== Aim of the exercise ==
Locate each line of the records below that contains the string "screenshot", matching case exactly, and copy those lines.
========
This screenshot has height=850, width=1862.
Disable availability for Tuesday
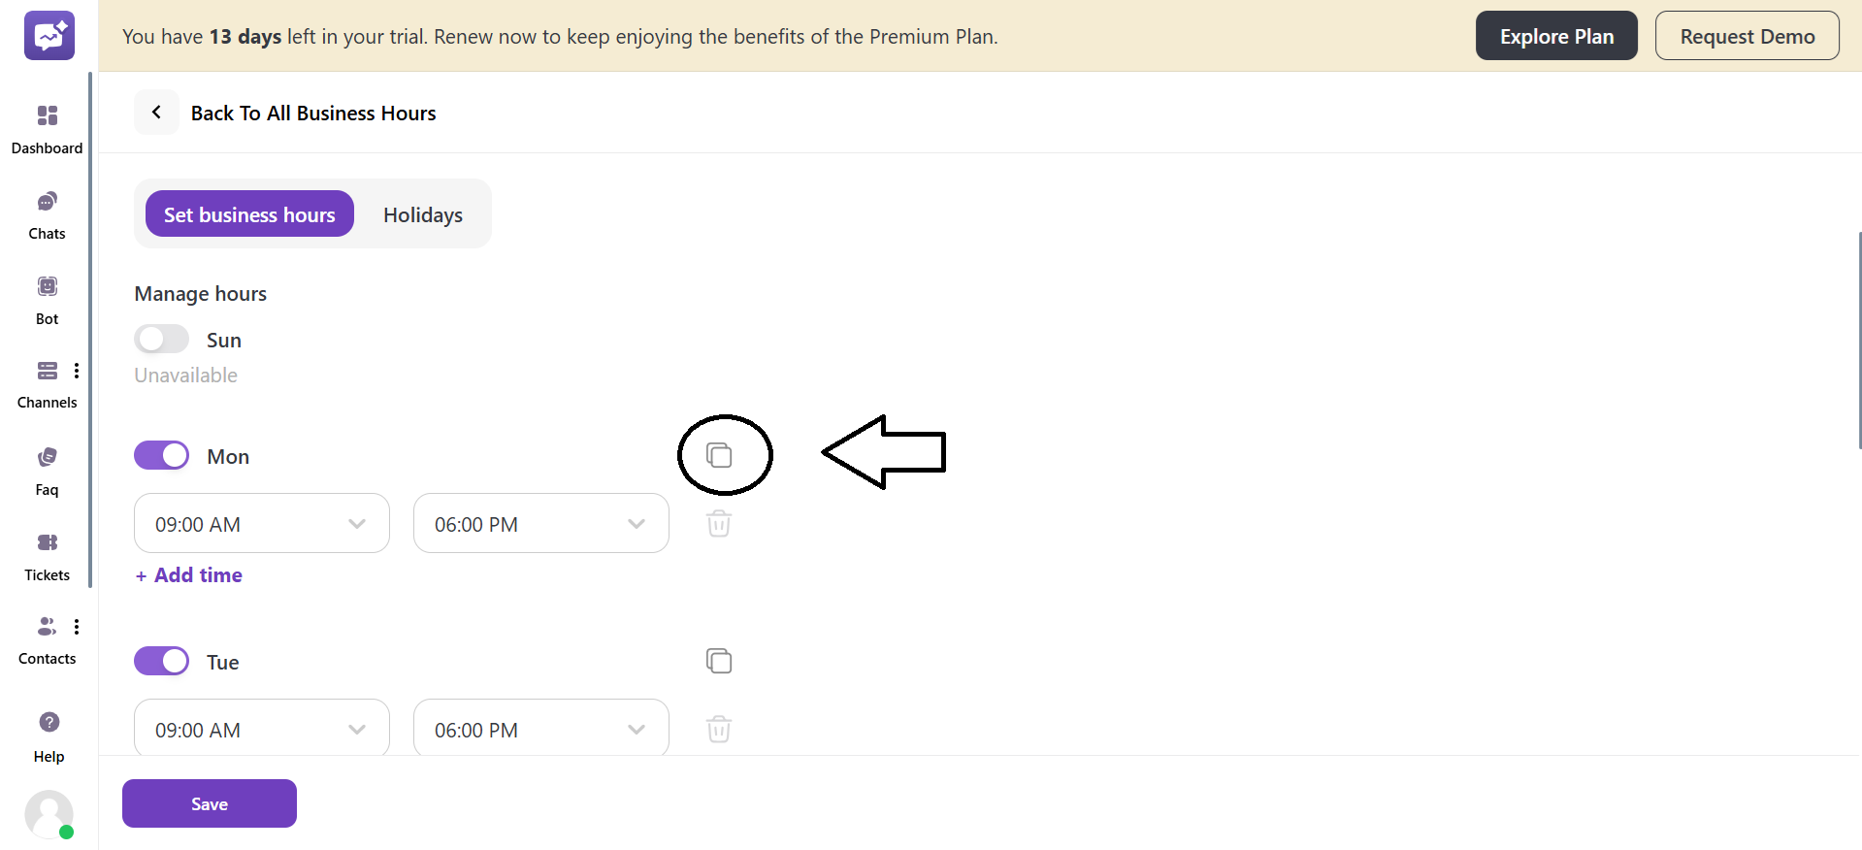161,660
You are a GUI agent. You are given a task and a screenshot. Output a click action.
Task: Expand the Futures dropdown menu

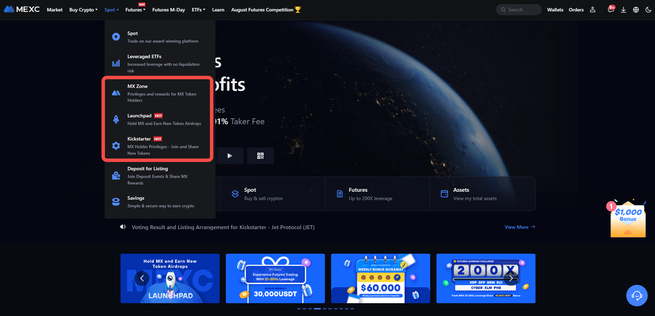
========
== Problem solution ==
This screenshot has height=850, width=1862.
You are a GUI agent. You are given a task and a screenshot. Output a click action.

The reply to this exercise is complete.